The President noted that he is not unaware of the number of challenges slowing the pace of transformation in the administration of the justice system.

He said more needs to be done to strike a sound balance between a high level of productivity, the quality of judicial decisions, and careful consideration of cases.

He assured the Judiciary that his regime, through the Federal Ministry of Justice in collaboration with the National Judicial Council, has been working towards the resolution of some of the challenges the judiciary faces today.

“The Development of strategic infrastructure that will provide ease in case management, including electronic recording of proceedings to replace the tedious longhand recording currently practised in the majority of our courts.

“Advancements in courtroom technology (E-Court systems) have increased the level of efficiency in the justice system in the areas of speed of documentation, accuracy, security, and accessibility of records.

“Enhanced welfare of judicial officers, especially in the area of conditions of service–salaries, allowances, and retirement benefits for Judicial Officers.

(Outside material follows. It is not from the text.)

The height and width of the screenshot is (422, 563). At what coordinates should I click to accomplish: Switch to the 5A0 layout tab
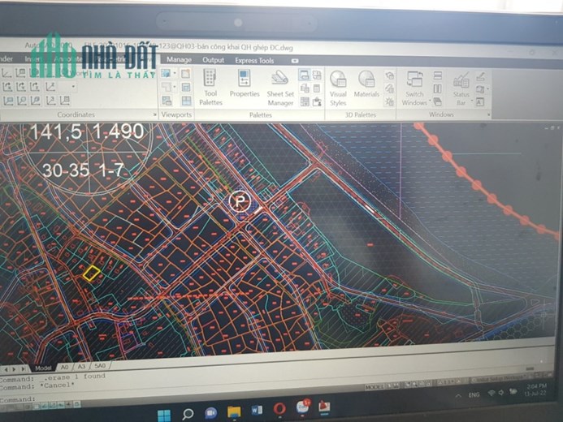pos(100,366)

Provision of comprehensive medical insurance,” the President said.

Buhari lamented the delayed dispensation of justice; a lingering cause for concern among citizens.

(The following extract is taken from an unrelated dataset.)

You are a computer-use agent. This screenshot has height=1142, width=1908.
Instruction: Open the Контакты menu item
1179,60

“As My Lords are aware, delay in the dispensation of justice coupled with the increase in the number of cases in our courts have remained subjects of grave concern. As someone said, ‘our problem is not access to justice it is exiting the justice system.’

“And I know that delays are not necessarily the fault of judges, lawyers are often responsible.

“Should we not then, as has been suggested by some, evolve a cost-award system that recognizes the court as a finite and expensive public resource? And as such delays and other dilatory tactics are visited with deterrent costs?” he queried.

He noted that Nigeria is part of the global marketplace for investment and legal services. Therefore, the extent to which she can attract business depends in part upon investor perception of the quality of her justice delivery system.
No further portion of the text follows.